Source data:
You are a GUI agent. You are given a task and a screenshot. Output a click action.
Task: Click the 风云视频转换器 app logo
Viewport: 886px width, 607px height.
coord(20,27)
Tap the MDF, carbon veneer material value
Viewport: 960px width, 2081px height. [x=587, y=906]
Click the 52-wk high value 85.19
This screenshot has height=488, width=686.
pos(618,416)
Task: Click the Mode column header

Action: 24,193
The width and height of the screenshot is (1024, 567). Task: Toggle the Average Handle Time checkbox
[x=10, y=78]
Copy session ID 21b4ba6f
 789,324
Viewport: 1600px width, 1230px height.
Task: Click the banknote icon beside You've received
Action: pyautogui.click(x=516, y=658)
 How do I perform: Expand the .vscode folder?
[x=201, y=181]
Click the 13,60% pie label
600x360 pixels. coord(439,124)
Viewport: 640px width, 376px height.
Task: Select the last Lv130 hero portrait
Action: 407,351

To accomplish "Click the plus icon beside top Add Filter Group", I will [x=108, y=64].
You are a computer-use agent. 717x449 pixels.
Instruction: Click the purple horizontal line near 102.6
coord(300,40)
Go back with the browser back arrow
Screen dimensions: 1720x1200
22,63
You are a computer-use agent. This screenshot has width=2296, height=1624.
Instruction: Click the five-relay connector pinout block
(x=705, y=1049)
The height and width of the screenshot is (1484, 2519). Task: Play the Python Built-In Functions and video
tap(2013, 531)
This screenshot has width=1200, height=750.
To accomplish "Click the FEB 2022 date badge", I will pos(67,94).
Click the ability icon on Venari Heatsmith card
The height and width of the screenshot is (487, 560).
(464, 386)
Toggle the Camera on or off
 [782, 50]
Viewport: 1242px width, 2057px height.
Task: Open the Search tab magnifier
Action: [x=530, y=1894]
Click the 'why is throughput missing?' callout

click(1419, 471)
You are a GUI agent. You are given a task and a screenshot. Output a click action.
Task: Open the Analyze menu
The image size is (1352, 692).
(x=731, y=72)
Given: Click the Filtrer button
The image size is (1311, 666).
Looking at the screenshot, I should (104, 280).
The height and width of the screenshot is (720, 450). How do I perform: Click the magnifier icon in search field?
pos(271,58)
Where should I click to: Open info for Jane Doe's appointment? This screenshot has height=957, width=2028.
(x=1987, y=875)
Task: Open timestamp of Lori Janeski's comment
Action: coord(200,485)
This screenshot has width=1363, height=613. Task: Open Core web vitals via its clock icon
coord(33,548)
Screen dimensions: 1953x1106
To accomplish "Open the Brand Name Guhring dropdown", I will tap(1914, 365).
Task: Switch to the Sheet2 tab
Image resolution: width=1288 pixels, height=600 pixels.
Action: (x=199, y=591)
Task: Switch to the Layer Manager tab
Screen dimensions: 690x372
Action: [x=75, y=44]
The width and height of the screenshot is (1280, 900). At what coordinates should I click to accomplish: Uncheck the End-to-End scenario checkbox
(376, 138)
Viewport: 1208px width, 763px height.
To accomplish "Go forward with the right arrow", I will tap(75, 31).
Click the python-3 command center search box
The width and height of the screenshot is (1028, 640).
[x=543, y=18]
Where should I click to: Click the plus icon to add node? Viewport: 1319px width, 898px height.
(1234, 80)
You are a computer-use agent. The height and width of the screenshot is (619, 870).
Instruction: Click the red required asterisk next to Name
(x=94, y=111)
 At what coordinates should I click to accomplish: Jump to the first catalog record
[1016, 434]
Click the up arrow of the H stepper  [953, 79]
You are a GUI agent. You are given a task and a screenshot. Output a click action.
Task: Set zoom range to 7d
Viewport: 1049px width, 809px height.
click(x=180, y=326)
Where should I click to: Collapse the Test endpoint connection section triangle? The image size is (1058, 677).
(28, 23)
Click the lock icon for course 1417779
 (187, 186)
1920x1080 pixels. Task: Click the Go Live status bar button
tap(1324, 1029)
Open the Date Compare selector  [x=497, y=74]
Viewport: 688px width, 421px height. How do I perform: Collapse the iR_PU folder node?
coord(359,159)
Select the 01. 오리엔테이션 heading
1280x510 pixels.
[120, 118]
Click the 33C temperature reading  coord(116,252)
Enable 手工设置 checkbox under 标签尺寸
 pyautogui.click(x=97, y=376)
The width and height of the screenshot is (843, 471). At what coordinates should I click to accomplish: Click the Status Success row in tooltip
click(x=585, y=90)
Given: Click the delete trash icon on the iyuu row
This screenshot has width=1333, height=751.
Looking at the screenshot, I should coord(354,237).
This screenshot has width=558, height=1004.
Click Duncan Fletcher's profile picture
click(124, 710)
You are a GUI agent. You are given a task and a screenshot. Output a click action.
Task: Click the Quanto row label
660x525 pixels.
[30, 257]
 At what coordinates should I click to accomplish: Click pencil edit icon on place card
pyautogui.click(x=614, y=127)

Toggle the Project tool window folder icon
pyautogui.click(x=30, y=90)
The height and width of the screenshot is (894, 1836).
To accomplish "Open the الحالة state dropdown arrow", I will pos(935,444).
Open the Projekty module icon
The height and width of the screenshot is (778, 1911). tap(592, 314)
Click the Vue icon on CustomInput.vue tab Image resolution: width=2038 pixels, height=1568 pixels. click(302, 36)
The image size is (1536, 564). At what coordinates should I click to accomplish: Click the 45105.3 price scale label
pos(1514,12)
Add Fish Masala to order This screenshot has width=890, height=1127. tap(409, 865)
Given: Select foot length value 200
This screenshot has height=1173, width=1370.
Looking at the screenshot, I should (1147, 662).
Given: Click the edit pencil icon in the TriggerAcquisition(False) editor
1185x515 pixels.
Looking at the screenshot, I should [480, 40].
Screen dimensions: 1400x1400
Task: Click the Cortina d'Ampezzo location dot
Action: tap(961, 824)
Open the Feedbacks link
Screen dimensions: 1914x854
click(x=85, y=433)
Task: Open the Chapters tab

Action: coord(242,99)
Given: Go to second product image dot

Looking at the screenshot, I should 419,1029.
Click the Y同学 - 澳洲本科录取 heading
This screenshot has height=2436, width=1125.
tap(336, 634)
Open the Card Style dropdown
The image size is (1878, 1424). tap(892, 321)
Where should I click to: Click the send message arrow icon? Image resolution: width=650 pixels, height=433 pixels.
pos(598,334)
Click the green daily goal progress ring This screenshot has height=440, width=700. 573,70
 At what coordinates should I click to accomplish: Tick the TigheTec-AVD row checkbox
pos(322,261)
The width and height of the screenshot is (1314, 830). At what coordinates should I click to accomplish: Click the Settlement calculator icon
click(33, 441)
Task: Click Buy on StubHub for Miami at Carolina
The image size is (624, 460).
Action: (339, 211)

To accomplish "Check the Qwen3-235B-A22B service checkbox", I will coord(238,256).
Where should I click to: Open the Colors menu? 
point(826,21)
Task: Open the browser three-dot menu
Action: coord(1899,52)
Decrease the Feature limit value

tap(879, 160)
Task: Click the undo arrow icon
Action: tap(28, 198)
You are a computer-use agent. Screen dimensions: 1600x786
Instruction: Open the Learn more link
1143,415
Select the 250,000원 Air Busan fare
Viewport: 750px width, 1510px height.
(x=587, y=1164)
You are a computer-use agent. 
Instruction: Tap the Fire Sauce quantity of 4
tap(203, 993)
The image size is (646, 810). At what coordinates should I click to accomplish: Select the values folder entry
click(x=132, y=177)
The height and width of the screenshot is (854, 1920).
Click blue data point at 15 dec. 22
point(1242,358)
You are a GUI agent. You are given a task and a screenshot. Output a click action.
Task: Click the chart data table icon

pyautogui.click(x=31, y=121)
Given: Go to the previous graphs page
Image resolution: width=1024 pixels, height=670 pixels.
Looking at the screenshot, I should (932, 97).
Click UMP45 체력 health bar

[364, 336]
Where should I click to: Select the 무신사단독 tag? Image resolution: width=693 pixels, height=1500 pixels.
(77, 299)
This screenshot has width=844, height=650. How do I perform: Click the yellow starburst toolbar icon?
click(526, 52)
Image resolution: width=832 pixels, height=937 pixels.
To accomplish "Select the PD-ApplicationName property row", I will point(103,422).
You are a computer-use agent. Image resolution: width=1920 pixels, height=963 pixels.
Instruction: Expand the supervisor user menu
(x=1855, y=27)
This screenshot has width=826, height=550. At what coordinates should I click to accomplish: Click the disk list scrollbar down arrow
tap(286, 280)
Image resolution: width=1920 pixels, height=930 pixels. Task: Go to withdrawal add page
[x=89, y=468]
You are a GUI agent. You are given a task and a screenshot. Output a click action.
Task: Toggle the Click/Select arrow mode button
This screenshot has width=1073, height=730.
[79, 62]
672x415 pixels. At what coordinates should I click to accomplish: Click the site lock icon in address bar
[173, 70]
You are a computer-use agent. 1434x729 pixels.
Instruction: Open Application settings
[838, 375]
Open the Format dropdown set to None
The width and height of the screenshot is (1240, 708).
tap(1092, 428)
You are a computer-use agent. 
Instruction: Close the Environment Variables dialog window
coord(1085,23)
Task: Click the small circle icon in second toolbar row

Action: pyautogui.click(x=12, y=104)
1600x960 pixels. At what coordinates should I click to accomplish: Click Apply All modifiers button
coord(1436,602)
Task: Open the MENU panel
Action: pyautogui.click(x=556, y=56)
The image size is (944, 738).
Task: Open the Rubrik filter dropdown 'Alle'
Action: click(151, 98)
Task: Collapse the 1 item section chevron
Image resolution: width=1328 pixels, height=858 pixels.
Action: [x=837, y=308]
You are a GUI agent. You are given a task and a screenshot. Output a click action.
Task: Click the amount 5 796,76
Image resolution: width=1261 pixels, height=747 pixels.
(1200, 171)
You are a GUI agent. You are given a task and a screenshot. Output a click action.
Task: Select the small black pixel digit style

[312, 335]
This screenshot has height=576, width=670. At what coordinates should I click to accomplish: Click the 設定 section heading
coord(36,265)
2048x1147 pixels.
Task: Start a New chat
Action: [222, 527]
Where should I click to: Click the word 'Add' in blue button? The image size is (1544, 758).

What to do:
Copy out the lines from the one containing "Copy session ID 21b4ba6f" through the one containing "[x=201, y=181]", inclusive, without changing anything.

Written reply:
Copy session ID 21b4ba6f
 789,324
Viewport: 1600px width, 1230px height.
Task: Click the banknote icon beside You've received
Action: pyautogui.click(x=516, y=658)
 How do I perform: Expand the .vscode folder?
[x=201, y=181]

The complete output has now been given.